Similarly, poem 798 is about the fear of losing the affections of someone we love.  Again, this is a common human experience; one that almost anyone can relate to (the exceptions being those who have never been in love).  This poem might have been written by a woman, by a man, by someone young, or someone older, by an aristocrat, or by a peasant.  Those details do not really matter because the experience transcends the specific autobiography of the author.

The tendency today is to read poetry through ideological categories; but I think that is a mistake.  Such a tendency imposes on the poem the specific intellectual apparatus of a time and place.  For example, the Confucian Book of Songs was often interpreted by later Confucians through the lens of their own Neo-Confucian ideology.  The result was to take a simple poem, what was probably a folk song, and turn it into an elaborate allegory on duties to the State and Emperor.  This kind of ideological apparatus, to my mind, actually creates a barrier to understanding the poem; rather than allowing a poem to speak to us directly we force the poem into our own preconceptions.  Beginning in the late 19th and early 20th centuries scholars divested themselves of this Neo-Confucian apparatus.  It took a lot of work.  But it was worth it.

Ideological analysis always, always, always, diminishes our capacity for understanding art.  And I think that is as true today as it was in the past among the Neo-Confucians.  In the 20th century the ideologies that dominated were Fascism and Marxism.  In the 21st century the dominant ideologies seem to be Progressivism and Radical Feminism.  Running at a distant third place is an ideological Traditionalism.

The interpretation of poetry through an ideological lens dominates most University English Departments in the anglosphere at this time.  This is a primary reason that I recommend that young people interested in poetry not major in English literature or pursue an MFA in poetry.  There are exceptions and if you have found a specific teacher, or even an English Department, which has not been completely taken over by an ideological agenda, then ignore my suggestion.  But for the most part I suspect that my observation is correct.  My feeling is that a young person’s love of poetry will be badly deformed at most Universities today.  I say this because I regularly read contemporary literary criticism and it is as marked by ideological bias as the Neo-Confucian interpretations of the Book of Songs.  This is obvious to those who do not share the ideological biases of the authors.

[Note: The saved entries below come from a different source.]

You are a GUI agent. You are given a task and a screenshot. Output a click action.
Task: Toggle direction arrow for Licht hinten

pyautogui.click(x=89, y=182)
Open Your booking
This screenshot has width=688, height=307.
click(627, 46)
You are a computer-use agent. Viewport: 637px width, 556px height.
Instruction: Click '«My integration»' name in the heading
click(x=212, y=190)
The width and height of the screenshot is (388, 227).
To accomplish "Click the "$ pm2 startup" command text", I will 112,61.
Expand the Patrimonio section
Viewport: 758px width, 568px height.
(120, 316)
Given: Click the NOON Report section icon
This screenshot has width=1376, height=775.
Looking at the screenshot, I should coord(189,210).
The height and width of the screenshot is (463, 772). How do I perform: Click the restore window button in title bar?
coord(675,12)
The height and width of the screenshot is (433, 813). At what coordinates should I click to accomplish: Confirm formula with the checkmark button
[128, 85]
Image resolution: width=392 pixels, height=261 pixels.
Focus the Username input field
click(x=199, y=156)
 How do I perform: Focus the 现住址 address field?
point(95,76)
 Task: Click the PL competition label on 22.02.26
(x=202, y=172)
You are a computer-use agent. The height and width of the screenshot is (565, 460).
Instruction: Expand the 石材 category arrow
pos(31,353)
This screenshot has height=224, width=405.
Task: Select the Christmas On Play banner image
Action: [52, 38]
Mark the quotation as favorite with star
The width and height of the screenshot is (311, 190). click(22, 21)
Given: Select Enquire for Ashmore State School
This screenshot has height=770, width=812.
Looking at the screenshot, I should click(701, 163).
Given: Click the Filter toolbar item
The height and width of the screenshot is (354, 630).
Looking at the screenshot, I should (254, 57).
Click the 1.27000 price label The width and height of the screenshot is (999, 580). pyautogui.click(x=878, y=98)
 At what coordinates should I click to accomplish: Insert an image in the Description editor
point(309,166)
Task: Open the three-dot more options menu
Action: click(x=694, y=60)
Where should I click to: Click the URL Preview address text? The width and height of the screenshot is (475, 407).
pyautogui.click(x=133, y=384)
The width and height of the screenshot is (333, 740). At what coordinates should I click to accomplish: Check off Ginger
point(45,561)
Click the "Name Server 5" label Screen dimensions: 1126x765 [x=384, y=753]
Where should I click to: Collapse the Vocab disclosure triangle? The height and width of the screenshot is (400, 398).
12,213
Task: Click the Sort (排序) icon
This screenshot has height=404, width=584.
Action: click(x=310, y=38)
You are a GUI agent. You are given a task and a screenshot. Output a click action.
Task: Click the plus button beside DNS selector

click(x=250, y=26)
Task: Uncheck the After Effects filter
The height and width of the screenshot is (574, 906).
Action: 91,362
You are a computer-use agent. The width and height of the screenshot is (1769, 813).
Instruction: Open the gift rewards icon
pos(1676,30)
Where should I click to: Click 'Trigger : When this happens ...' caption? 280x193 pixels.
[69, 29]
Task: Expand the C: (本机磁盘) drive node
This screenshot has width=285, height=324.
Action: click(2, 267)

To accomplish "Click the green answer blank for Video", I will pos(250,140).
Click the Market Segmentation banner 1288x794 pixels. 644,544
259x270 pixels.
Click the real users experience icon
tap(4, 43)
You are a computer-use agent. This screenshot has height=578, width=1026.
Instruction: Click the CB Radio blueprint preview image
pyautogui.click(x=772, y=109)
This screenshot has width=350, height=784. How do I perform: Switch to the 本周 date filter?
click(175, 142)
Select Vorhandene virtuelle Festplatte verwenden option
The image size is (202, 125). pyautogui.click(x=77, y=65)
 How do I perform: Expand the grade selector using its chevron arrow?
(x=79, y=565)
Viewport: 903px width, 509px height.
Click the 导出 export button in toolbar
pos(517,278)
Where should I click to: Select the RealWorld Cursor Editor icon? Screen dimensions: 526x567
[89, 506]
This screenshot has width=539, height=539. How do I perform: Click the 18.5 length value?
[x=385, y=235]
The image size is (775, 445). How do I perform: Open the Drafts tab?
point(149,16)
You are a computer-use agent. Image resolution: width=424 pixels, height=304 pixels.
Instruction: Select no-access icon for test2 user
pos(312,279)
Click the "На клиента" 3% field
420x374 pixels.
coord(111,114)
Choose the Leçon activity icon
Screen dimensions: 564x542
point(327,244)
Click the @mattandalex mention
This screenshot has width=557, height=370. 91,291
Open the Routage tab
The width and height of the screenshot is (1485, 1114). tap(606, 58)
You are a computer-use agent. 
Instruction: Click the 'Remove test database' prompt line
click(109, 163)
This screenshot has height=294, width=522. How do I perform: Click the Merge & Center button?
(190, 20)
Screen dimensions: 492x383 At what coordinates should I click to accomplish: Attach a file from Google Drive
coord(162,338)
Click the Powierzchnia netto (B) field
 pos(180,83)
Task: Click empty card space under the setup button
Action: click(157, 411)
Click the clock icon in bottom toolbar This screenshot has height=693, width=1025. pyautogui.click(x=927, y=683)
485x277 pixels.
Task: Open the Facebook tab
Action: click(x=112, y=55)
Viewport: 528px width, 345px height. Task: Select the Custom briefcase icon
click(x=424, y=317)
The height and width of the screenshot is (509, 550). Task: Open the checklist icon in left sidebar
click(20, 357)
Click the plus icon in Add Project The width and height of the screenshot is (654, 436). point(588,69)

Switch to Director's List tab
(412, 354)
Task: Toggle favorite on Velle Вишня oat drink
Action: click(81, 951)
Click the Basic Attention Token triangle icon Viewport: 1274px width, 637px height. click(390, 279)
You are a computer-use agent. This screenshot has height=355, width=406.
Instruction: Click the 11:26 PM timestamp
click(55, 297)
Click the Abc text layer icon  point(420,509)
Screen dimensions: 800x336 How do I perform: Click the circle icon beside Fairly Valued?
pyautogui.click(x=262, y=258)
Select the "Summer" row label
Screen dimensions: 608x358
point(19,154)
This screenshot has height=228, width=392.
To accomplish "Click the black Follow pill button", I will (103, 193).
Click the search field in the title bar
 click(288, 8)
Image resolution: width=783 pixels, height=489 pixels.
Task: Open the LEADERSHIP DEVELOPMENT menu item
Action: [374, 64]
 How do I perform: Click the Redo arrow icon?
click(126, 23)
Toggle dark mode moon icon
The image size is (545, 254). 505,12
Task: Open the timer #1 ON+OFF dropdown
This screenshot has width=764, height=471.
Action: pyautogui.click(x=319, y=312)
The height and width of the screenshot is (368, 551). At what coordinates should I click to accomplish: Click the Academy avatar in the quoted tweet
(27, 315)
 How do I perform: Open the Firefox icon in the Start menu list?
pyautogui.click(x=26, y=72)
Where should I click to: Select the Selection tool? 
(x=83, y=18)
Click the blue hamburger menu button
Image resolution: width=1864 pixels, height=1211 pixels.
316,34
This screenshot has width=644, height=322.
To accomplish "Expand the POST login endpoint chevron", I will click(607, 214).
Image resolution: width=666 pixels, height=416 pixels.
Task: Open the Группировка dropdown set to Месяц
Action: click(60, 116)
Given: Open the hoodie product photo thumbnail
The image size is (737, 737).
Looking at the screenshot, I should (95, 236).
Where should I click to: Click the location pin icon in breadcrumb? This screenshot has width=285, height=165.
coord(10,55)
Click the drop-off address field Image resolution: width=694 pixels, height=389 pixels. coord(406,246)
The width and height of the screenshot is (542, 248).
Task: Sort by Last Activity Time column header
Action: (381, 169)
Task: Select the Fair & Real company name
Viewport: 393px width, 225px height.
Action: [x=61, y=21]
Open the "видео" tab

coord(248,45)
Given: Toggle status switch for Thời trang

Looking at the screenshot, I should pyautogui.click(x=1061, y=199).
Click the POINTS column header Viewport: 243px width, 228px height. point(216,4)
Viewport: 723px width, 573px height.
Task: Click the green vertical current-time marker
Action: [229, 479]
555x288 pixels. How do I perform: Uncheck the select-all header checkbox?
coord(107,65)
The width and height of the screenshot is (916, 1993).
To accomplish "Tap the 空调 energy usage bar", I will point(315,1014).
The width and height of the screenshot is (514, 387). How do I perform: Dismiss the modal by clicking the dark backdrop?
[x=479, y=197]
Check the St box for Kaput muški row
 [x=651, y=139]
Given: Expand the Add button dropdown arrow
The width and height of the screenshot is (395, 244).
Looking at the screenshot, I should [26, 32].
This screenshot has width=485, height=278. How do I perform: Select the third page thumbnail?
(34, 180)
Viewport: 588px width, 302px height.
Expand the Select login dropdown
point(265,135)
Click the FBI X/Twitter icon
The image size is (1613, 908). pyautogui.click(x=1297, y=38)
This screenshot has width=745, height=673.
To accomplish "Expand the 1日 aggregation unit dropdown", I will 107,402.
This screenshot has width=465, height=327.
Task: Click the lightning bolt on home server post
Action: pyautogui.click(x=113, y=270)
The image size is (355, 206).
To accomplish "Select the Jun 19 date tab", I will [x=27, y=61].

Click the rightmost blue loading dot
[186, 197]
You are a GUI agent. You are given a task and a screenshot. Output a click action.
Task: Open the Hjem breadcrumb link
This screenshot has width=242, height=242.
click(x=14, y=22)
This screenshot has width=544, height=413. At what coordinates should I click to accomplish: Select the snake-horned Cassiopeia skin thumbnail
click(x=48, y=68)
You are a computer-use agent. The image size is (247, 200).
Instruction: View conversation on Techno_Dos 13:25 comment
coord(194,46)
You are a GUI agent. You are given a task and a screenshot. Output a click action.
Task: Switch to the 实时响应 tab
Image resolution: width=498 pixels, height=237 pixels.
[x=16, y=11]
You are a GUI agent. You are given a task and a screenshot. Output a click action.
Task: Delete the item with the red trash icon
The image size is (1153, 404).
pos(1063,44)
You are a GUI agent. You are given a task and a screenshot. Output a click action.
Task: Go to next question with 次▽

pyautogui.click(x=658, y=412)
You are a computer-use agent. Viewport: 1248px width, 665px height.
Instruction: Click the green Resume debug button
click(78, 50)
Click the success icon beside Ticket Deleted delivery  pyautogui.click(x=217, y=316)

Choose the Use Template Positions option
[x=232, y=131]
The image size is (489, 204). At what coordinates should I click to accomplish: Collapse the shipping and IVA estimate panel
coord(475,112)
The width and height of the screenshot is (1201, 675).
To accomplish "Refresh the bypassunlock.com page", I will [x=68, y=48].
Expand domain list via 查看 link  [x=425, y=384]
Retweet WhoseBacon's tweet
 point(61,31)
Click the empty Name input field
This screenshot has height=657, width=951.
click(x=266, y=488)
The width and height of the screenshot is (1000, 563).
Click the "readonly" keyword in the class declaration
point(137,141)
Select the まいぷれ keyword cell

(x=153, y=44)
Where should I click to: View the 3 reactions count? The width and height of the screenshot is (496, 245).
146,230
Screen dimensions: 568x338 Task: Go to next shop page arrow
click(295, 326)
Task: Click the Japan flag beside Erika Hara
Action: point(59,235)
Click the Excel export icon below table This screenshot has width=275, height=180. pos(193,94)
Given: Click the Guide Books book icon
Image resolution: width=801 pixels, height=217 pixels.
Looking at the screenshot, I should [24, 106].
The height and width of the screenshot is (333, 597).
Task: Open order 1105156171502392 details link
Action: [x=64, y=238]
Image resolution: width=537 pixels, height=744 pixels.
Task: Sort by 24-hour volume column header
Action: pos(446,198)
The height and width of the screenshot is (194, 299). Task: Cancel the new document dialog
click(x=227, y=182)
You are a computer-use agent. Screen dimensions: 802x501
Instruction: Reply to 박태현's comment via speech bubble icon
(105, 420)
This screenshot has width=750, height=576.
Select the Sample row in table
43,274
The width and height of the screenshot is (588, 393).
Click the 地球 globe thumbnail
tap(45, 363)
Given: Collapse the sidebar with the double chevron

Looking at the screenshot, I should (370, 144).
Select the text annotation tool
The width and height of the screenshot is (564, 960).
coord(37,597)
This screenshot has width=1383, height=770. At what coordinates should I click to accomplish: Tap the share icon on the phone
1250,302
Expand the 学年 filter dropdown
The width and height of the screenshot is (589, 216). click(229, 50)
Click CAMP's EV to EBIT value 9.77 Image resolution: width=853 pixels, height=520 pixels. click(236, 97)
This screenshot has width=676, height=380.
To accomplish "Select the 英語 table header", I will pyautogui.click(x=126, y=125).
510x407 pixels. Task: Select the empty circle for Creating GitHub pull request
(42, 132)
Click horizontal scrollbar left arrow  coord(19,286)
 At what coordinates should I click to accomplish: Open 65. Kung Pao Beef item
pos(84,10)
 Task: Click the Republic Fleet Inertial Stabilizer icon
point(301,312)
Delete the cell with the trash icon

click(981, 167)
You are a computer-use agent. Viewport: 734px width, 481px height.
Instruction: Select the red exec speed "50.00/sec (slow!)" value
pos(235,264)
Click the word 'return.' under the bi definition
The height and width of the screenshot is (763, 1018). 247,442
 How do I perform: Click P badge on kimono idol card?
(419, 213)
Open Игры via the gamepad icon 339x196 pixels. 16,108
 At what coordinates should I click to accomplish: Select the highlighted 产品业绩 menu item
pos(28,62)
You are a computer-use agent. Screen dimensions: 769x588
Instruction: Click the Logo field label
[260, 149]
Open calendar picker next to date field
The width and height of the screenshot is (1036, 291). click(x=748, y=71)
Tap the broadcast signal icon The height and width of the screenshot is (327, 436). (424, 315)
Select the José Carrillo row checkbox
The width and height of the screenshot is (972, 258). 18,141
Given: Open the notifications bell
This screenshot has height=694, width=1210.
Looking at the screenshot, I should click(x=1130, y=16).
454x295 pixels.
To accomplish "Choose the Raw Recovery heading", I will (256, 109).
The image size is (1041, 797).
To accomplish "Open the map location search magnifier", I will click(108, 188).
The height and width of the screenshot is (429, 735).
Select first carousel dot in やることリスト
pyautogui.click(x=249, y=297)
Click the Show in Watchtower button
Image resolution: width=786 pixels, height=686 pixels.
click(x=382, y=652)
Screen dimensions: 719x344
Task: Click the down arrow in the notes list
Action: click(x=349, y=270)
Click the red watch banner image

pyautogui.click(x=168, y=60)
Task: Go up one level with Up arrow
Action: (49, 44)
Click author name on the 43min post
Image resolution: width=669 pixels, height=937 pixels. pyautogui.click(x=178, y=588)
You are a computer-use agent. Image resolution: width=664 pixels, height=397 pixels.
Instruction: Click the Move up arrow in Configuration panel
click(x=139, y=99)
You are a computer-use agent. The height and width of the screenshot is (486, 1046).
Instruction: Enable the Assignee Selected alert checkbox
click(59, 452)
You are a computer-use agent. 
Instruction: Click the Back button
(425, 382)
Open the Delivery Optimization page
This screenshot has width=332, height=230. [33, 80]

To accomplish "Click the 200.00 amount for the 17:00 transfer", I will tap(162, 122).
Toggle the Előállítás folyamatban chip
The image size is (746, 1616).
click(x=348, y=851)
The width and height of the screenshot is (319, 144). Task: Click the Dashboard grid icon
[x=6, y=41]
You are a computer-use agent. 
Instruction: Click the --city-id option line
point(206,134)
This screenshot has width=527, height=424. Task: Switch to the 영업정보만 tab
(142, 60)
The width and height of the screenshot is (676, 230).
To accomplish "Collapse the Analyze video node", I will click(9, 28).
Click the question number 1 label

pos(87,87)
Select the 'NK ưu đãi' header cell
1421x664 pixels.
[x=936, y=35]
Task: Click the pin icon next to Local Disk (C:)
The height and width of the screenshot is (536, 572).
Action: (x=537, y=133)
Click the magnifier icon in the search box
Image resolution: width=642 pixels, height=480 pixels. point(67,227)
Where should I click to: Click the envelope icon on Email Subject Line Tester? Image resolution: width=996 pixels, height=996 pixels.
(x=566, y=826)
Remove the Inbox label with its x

How do we break free from this tendency to read poetry ideologically?  I believe that a significant step in that direction is to read the poem as if it were an anonymous poem.  For example, when you read Stopping by Woods by Robert Frost, never mind that it was written by someone we know about.  Read the poem as if the author was unknown.  Assume you have no idea if the poet is male or female; white, black, or asian; rich or poor.  And then get a feeling for what the poem is saying.  In other words, bracket the authorial specifics.  This bracketing of the authors specifics opens up the universal message of the poem.

You see, my view is that what all of us share is more significant than the specifics of our biographies.  And what is it that all of us share simply by virtue of being human beings?  We all share mortality; we are impermanent.  This is a central fact of human existence and poets have been speaking about this, and how it impacts our lives, in a multitude of ways that help us come to terms with this truth. 

We all share the experience of parting with those who are our friends and those we love.  Again, poets have illuminated this experience in many ways that resonate with us across time and culture.

We all interact with other human beings in ways that are both helpful and stressful.  We all have obligations that we are expected to fulfill.  And we are all limited in our abilities which can give rise to frustrations of various kinds or appreciations for our own and others’ talents.

Because these aspects of our lives are universal it is possible for an anonymous poet to speak to us about them, and to illuminate their meaning, even though they may be of a different race, class, sex, gender, and speaking a different language.  This is what ideological approaches to poetry miss.  And to my mind what they miss is the heart of what poetry is about.